_WHAT THE TASK REQUIRES_.
Once you have read the entries, please say how many lines hold the string "computer", giving the number only.
+++ MATERIAL SUPPLIED
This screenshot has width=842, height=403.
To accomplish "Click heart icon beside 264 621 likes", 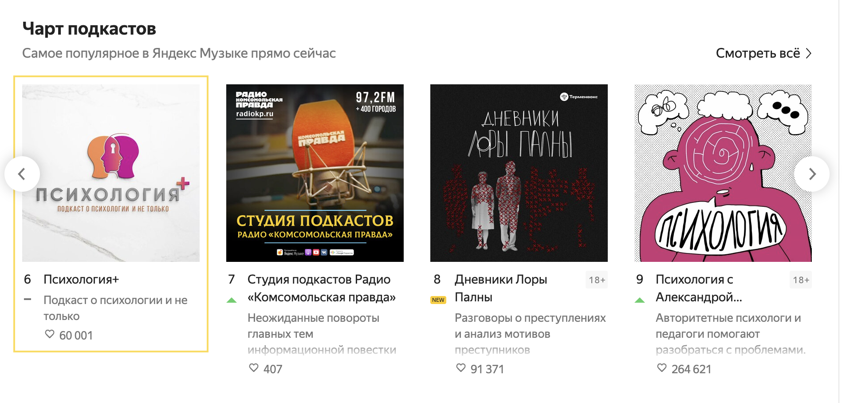I will [x=662, y=368].
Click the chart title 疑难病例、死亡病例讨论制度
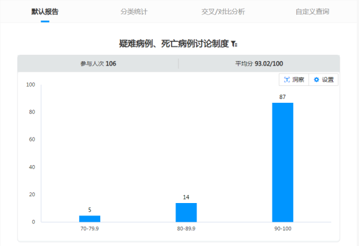This screenshot has width=359, height=246. tap(174, 44)
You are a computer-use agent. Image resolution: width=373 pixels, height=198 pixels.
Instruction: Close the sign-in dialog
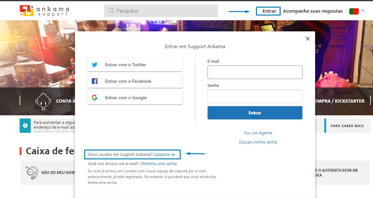coord(308,39)
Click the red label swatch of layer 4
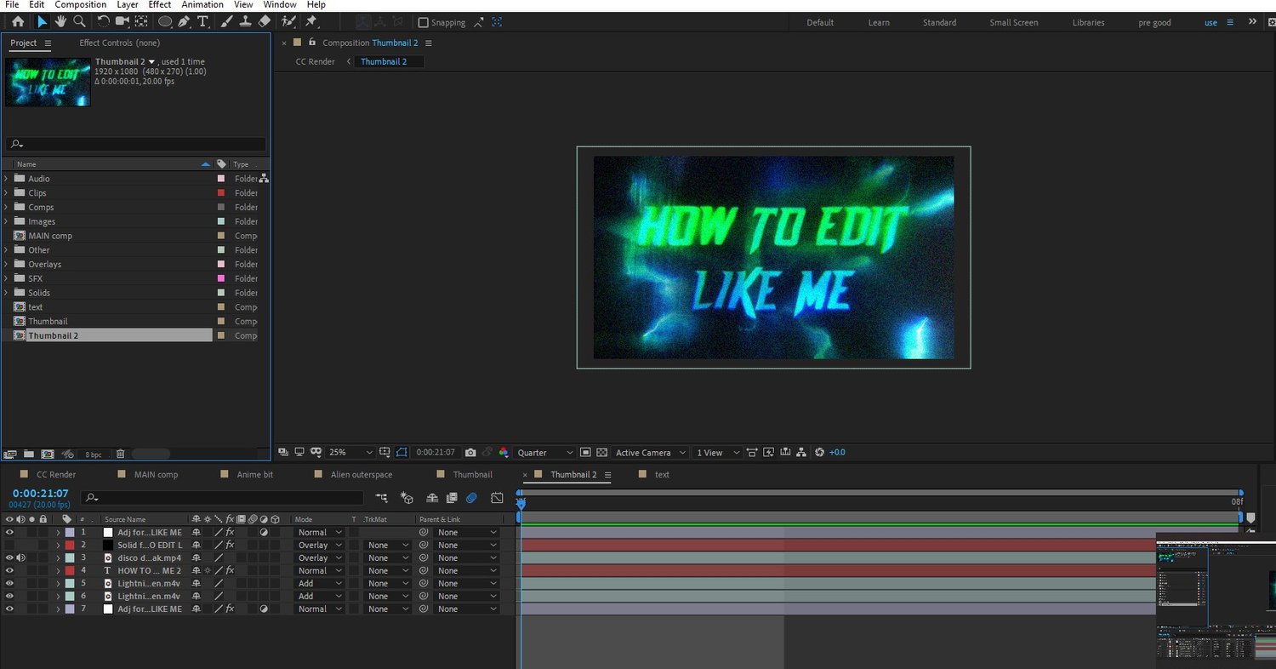 tap(70, 571)
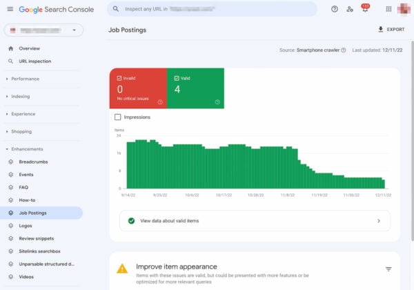Expand the Indexing section
This screenshot has height=290, width=414.
[21, 97]
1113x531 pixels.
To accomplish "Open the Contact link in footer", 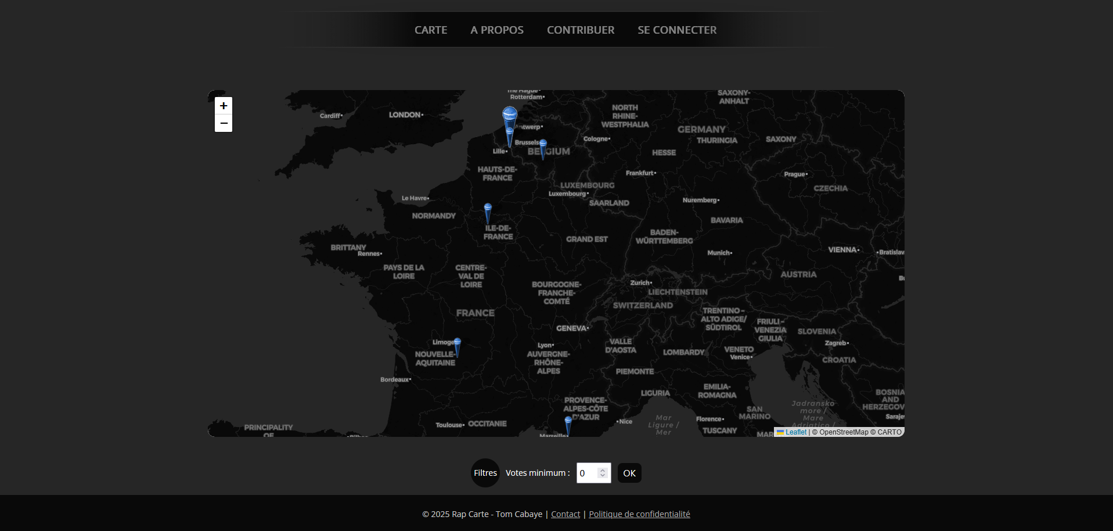I will 565,514.
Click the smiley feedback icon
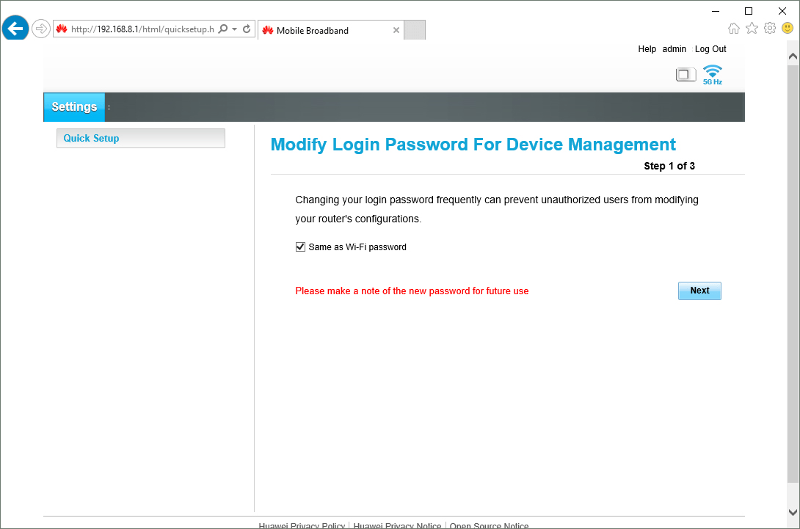The width and height of the screenshot is (800, 529). click(x=788, y=29)
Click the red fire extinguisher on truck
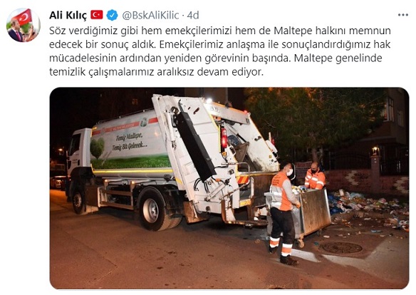 pos(224,138)
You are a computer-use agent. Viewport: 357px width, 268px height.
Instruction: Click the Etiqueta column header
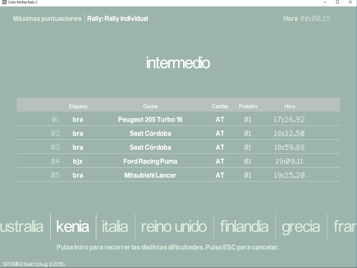point(78,106)
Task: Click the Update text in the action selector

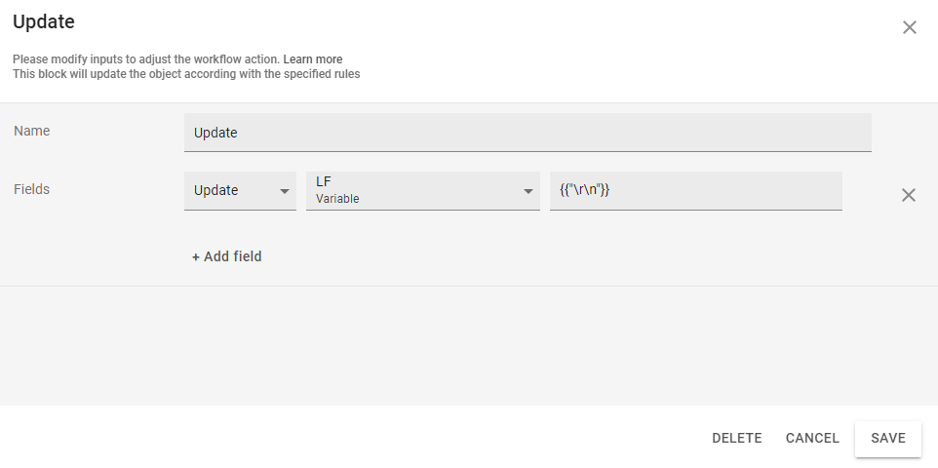Action: point(216,190)

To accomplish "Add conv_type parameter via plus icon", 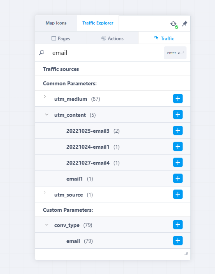I will coord(178,225).
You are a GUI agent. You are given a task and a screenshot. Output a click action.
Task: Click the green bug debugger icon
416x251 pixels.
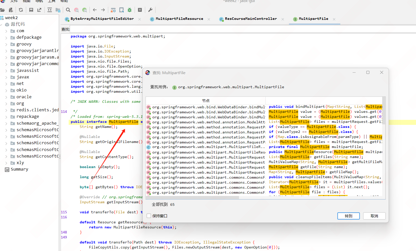[x=130, y=10]
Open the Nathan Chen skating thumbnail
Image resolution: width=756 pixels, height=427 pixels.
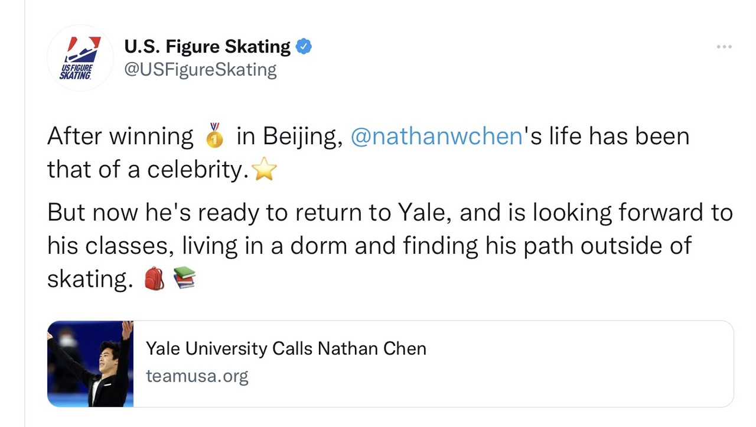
++++++
_ANSWER SPACE_.
2